The current lobbying effort is focused on a key provision of the current law that was put in place through an amendment to the omnibus budget bill that passed in December 2015. The amendment provided that all foreign workers who had held an H-2B visa during any of the past three fiscal years would not count toward the law’s annual cap on the total number of visas allowed – currently set at 66,000.
Landscapers, along with their allies in the fight, are pushing hard to keep the “returning foreign worker” provision in place next year, and they would like to see the exemption from the cap become permanent.
Opponents such as U.S. Sen. Jeff Sessions, R-Alabama, are fighting to make sure the returning foreign worker provision disappears when the current fiscal year ends on Oct. 30.
In a May 13 letter to the chairman and vice chair of the Senate Appropriations Committee, Sessions wrote: “It is my understanding that certain members of the Senate seek to make this ‘returning worker’ exemption permanent.
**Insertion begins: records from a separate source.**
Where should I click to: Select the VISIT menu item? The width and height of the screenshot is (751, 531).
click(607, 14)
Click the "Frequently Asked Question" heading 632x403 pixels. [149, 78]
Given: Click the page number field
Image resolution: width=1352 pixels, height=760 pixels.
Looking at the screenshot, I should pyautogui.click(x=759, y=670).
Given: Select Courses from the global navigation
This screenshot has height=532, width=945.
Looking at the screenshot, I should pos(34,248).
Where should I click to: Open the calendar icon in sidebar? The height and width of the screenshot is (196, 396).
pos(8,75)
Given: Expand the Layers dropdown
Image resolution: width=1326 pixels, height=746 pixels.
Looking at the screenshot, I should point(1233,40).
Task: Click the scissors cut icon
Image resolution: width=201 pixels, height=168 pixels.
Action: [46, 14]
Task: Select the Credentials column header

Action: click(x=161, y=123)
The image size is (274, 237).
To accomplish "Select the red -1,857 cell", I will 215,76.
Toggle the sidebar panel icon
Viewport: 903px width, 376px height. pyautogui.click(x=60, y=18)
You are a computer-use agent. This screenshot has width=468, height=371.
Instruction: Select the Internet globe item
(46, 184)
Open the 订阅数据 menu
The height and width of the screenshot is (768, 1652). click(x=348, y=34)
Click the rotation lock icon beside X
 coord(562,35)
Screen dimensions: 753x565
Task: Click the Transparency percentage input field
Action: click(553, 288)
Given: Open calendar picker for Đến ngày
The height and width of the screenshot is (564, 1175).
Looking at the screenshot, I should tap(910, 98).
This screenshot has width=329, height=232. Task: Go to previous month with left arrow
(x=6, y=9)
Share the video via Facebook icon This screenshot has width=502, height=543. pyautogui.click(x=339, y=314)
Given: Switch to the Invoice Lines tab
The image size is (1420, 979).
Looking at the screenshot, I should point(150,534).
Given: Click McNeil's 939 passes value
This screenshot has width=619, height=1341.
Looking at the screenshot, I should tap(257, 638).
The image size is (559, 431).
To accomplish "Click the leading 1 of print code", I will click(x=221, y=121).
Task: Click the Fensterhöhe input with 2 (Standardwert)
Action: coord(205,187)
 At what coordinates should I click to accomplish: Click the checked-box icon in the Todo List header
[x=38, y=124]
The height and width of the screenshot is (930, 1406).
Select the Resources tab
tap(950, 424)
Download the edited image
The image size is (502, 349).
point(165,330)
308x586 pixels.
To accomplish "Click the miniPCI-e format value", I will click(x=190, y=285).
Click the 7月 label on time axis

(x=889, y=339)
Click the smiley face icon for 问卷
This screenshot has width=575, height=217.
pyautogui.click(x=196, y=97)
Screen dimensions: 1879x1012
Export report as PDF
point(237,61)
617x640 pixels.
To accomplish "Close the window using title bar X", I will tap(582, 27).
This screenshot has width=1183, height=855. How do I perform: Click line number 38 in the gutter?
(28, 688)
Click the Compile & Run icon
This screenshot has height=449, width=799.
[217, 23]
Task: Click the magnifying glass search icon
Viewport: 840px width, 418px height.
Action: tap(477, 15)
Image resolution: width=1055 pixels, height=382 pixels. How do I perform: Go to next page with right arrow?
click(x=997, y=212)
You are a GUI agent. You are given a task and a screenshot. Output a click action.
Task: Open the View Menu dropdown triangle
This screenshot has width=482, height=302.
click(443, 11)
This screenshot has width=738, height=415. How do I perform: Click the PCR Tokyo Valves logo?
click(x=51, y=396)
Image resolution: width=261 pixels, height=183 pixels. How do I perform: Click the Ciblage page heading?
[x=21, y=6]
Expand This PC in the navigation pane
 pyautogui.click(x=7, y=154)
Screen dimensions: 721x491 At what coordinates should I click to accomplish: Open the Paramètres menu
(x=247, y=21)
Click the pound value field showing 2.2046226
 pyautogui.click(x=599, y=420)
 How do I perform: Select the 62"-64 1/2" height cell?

Doing so would be a grave error.”
Paul Mendelsohn, vice president of government relations for the National Association of Landscape Professionals, said Friday he was encouraged by the reception members of NALP and other groups lobbying for H-2B received on Capitol Hill this week.
“It’s hard to gauge, of course, and we were focusing on the states that are using returning workers extensively,” he said, “but, in the meetings we participated in, they were receptive to the information we were providing and a number of them told us it was very helpful” in countering the arguments of anti-immigration groups.
Because any issue tied to immigration policy is controversial these days, Mendelsohn said, some of the congressional support for H-2B and the industries that rely on the program is bound to remain low key.
“It is important for us to stress that this is not an effort to avoid hiring American workers,” said Mendelsohn. “Without a doubt, the landscape professionals we represent would hire American workers for these jobs if they could get them and keep them.”
Unfortunately, he said, American workers hired in positions typically filled by visiting foreign workers “rarely stick to it for the long run.” To be able to run their businesses responsibly, Mendelsohn said, landscapers need to know they’ll have workers who will show up every day.
“Without that consistency, that dependability of your workforce, it’s impossible to plan for and fulfill your contracts,” he said. “H-2B is the second choice, not the primary choice, but it is critical to the success of our industry.”